The “Expanding Universe” of Prions

Alzheimer’s disease (AD) and Parkinson’s disease (PD) are progressive neurodegenerative diseases of ageing. The common denominator in these diseases is the presence of aggregated proteins in the brain, which ultimately leads to neuronal dysfunction and death. An emerging theory is that the progressive nature of many neurodegenerative diseases, including AD and PD, stems from the formation and subsequent spread of self-propagating protein aggregates throughout the brain. This occurs when misfolded, aggregated proteins attain the ability to template the misfolding of their properly folded counterparts, enabling “propagation” of the misfolded form. This self-propagation and cellular spreading phenomenon is reminiscent of the prion diseases such as Creutzfeldt-Jakob Disease (CJD) in which the prion protein  undergoes a conformational rearrangement into an infectious, self-propagating isoform.

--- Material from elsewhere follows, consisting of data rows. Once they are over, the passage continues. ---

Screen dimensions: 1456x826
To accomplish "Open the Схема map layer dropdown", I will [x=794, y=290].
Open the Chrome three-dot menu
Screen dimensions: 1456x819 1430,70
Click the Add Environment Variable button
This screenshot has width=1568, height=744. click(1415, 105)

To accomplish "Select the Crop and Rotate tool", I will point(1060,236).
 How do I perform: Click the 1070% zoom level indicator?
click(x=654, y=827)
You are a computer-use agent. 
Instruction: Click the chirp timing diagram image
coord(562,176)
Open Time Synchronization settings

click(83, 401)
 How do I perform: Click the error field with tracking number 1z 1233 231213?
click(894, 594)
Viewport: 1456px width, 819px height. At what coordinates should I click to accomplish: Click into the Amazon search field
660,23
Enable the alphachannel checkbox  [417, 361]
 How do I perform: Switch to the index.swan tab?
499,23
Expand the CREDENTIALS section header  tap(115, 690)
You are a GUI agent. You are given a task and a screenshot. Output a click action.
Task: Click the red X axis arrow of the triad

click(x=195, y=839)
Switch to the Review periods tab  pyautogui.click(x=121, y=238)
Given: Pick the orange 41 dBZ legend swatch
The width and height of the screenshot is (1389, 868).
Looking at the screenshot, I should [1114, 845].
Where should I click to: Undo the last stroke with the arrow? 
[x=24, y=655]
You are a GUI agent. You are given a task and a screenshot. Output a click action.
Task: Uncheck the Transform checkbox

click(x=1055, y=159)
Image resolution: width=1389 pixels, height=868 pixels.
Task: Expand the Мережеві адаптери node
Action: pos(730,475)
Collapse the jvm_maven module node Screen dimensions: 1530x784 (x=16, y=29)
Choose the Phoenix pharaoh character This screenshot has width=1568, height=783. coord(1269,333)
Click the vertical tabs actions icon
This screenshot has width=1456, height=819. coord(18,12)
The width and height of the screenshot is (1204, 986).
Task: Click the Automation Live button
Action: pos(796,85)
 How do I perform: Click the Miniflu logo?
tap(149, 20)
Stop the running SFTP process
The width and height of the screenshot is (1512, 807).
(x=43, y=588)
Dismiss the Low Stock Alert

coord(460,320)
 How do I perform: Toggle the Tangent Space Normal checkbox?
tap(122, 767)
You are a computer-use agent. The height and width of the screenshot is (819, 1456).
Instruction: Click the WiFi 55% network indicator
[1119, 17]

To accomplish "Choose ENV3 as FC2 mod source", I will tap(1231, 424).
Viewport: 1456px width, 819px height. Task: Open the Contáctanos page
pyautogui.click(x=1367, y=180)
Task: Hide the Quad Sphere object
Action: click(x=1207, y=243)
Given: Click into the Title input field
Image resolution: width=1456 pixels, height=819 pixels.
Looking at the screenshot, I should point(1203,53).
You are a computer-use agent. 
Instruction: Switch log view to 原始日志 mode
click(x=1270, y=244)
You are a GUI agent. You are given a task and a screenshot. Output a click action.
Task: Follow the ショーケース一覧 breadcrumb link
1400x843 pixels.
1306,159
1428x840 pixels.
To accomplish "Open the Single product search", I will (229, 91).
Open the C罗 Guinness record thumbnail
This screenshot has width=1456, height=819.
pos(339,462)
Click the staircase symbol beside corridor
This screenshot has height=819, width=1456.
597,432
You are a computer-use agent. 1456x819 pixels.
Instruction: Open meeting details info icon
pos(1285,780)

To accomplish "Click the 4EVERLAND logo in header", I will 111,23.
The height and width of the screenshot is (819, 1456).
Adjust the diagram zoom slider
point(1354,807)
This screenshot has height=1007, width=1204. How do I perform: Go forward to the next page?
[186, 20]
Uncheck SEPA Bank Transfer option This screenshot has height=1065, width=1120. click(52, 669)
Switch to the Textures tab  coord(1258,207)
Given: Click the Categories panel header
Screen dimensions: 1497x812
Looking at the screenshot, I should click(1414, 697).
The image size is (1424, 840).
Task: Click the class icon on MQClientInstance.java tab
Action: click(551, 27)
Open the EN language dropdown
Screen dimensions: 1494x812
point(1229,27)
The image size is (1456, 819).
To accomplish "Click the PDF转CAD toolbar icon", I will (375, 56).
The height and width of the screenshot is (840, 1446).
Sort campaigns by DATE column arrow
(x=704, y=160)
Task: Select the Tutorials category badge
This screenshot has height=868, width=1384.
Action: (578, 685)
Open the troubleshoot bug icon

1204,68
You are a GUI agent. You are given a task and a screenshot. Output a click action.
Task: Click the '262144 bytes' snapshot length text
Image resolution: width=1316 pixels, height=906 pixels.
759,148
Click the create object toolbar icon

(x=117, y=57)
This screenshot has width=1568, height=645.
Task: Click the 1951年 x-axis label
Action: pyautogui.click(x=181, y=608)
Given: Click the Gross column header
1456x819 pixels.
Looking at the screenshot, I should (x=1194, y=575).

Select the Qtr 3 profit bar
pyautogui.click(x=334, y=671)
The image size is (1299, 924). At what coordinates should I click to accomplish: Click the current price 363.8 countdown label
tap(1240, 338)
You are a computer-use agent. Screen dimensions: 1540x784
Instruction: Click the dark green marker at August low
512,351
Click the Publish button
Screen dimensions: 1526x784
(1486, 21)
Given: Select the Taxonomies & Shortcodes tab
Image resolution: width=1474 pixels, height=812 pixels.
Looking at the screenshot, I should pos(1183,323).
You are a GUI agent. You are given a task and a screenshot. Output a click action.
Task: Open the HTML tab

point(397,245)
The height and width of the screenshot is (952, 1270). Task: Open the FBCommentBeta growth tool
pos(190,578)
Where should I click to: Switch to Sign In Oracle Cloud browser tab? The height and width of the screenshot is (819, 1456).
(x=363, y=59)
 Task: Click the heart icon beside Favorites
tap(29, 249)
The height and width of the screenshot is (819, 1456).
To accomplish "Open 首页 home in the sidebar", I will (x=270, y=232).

While the original definition of a prion was limited to the infectious protein pathogens that cause CJD and related diseases, it has been expanded with time to include all self-propagating protein conformations. In PD and related synucleinopathies such as multiple system atrophy (MSA), the self-propagating protein aggregates are composed of α-synuclein protein (“α-synuclein prions”). Two prions are associated with AD pathology: self-propagating aggregates of both the beta-amyloid (Aβ) peptide (“Aβ prions”) and the tau protein (“tau prions”) have been described. Since there is no evidence that AD or PD can be transmitted between humans (and are therefore not “infectious” in the same sense as the prion diseases ), some investigators prefer to use other terms for these self-propagating misfolded proteins, including “prion-like protein aggregates”, “prionoids”, and “proteopathic seeds”.

The evidence that Aβ and α-synuclein aggregates become self-propagating during disease is mounting. In particular, intracerebral injection of susceptible transgenic mice with aggregated α-synuclein protein accelerates disease and induces the deposition of α-synuclein in the brain [Mougenot 2012; Luk 2012; Watts 2013]. Similarly, inoculation of susceptible transgenic mice with aggregated Aβ peptide induces the formation of amyloid plaques similar to those found in the brains of AD patients [Meyer-Luehmann 2006; Eisele 2010; Morales 2012]. We have recently demonstrated that Aβ fibrils purified from the brains of transgenic mice as well as Aβ aggregates composed exclusively of synthetic Aβ are sufficient to induce Aβ deposition in transgenic mice [Stöhr 2012].

The formation of self-propagating protein aggregates likely constitutes one of the earliest events in neurodegenerative diseases. Thus, targeting their production may constitute a powerful therapeutic strategy for halting the progression of AD, PD, and related illnesses. Moreover, the identification and characterization of such species may lead to improved diagnostic tests capable of detecting disease-related changes in the brain at the earliest possible time points.

My lab is interesting in exploring the following questions:

1. Are different “strains” of Aβ or α-synuclein aggregates responsible for the diverse clinical and pathological presentations of disease in humans?

2. What is the biochemical nature of the specific Aβ and α-synuclein assemblies that mediate spreading of protein aggregation during disease?

3. Can we take advantage of the prion-like behaviour of Aβ and α-synuclein aggregates in order to develop superior, more translational mouse models of human neurodegenerative diseases?